Lincoln Center Throws its Spotlight on Slovenia

With its retrospective on Slovenian cinema, Lincoln Center sets out to prove that intelligent cinematic life exists in the post-Communist European landscape beyond Romania—and half-succeeds. Sampling over half the slate, I found three winners, a few interesting misfires, and only a couple of outright dogs.

Please avoid every manifestation of Slovenia's cinematic past: 1956's The Valley of Peace is one long, tedious bromide about the Horrors of War and the Innocence of Children, while 1953's Vesna is every bit as toothlessly dull as Soviet light entertainments, minus the propaganda. Bostjan Hladnik's 1961 Dance in the Rain is generally considered the greatest Slovenian film of all time—poor Slovenia. A New Wave–damaged love triangle, its commitment to spending as much time in its characters' dreams and interior worlds as in the real one is impressive (and one funereal dream sequence gives Wild Strawberries a run for its money). Unfortunately, both inside and out are equally morose and stifling.

An unintentional diptych about the '70s fares better. Saso Podgorsek's 2001 Sweet Dreams tackles 1973 through the eyes of 13-year-old Egon (Janko Mandic). Directed in a style that can only be dubbed Sundance-aggro-twee (flashy tracking shots and colors that have nothing to do with the subject matter) and undeniably a coming-of-age tale, Sweet Dreams benefits from popular Slovenian novelist Miha Mazzini's deft screenplay, which manages to capture every disparate strand of a society barely united under Tito: a castrating mother straight out of Roth, vicious anticommunists waiting for their chance to lead, stoned hippies preaching revolution via T. Rex. Music as liberation is even more important in Andrej Kosak's 1996 Outsider, which bookends the decade from 1979 to a little after Tito's death. Sead (Davor Janjic) is the new kid in Ljubljana, and—worse luck—half-Serbian, half-Bosnian. Adopted by local punk Borut (Uros Potocnik), Sead is rechristened Sid (as in "Vicious") and starts playing hilariously copycat punk (provided by the beloved, Jello Biafra–endorsed Pankrti), all the while trying to negotiate a society on the edge of collapse. Only an out-of-character, unnecessarily violent ending spoils the deft tone—comic tragedy with nary an overstatement.

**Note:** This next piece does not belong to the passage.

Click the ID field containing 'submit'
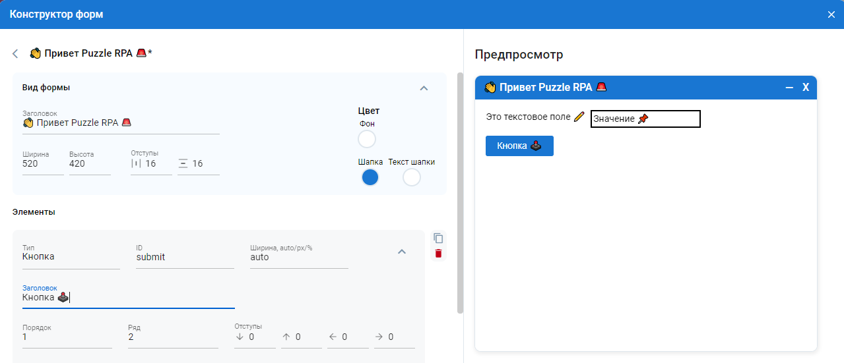844x363 pixels. (184, 258)
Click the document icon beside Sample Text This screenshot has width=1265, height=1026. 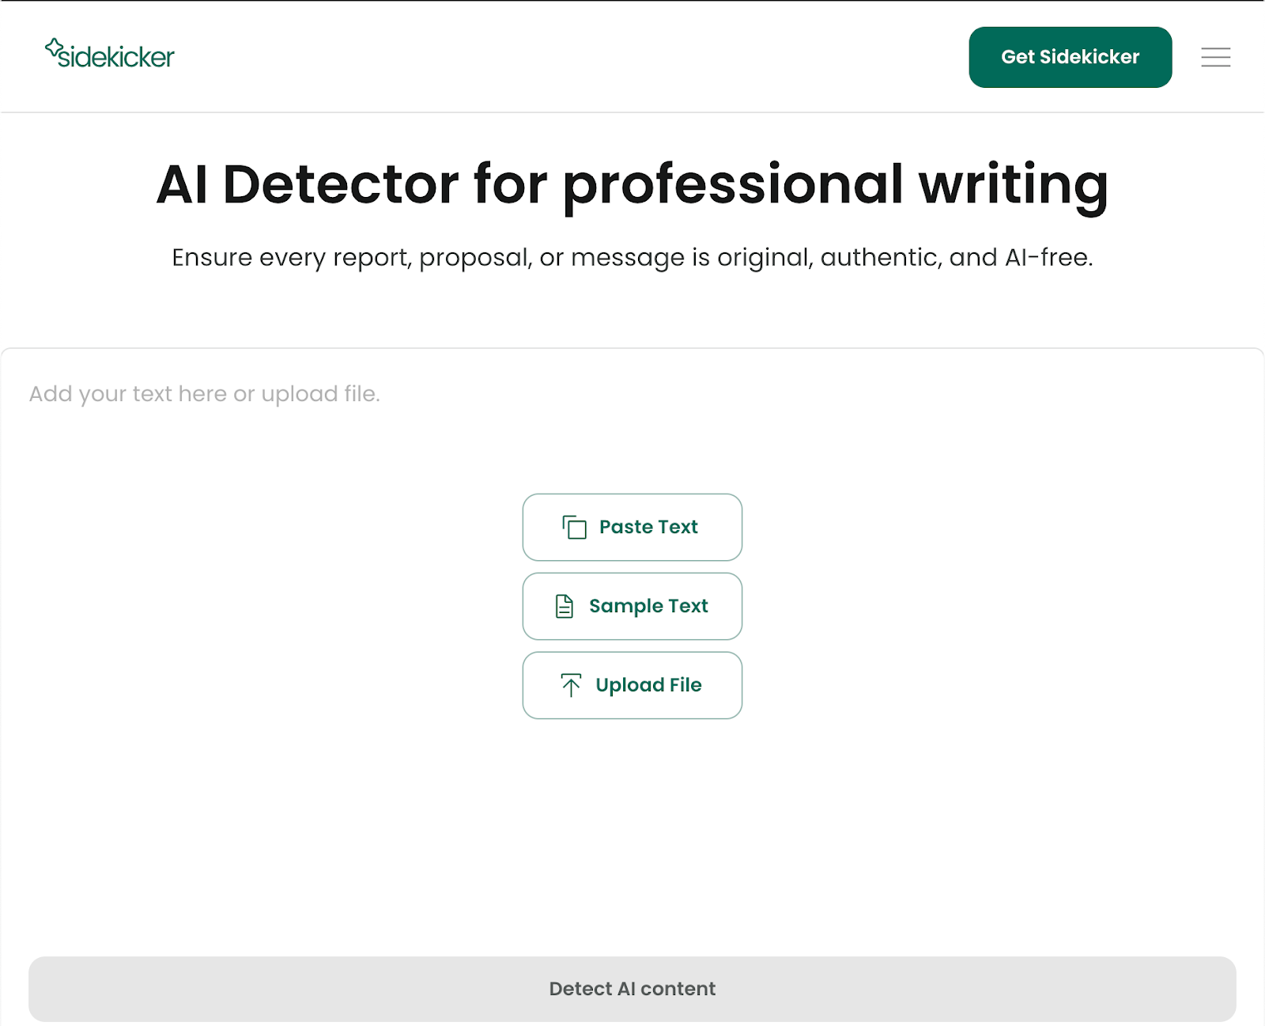tap(565, 606)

Marco Nabersnik's 2007 Rooster's Breakfast picks up the pieces in 1998, as laid-off mechanic Djuro (Primoz Bezjak) heads to the country to fester under the kind but anachronistic Gajas (Vlado Novak), who does little more than drink with his friends while moaning about his glory days under Tito. The plot doesn't kick in till an hour in, and even then can't spoil the genial, hang-loose vibe: social disintegration as humanist party.

As for the rest: 1993's When I Close My Eyes is enjoyably sleazy B-movie fare that cops out in the last act, refusing to be as nasty as it should be, and 1980's Raft of the Medusa is strictly for those who can't get enough of Futurist bromides from the '20s. It's also the artiest of the bunch, with plenty of showy iris dissolves and a needlessly enigmatic first half-hour. Without exception, the best Slovenian movies in this sampling strive to eliminate the director and foreground novelistic detail. Can't quarrel with that.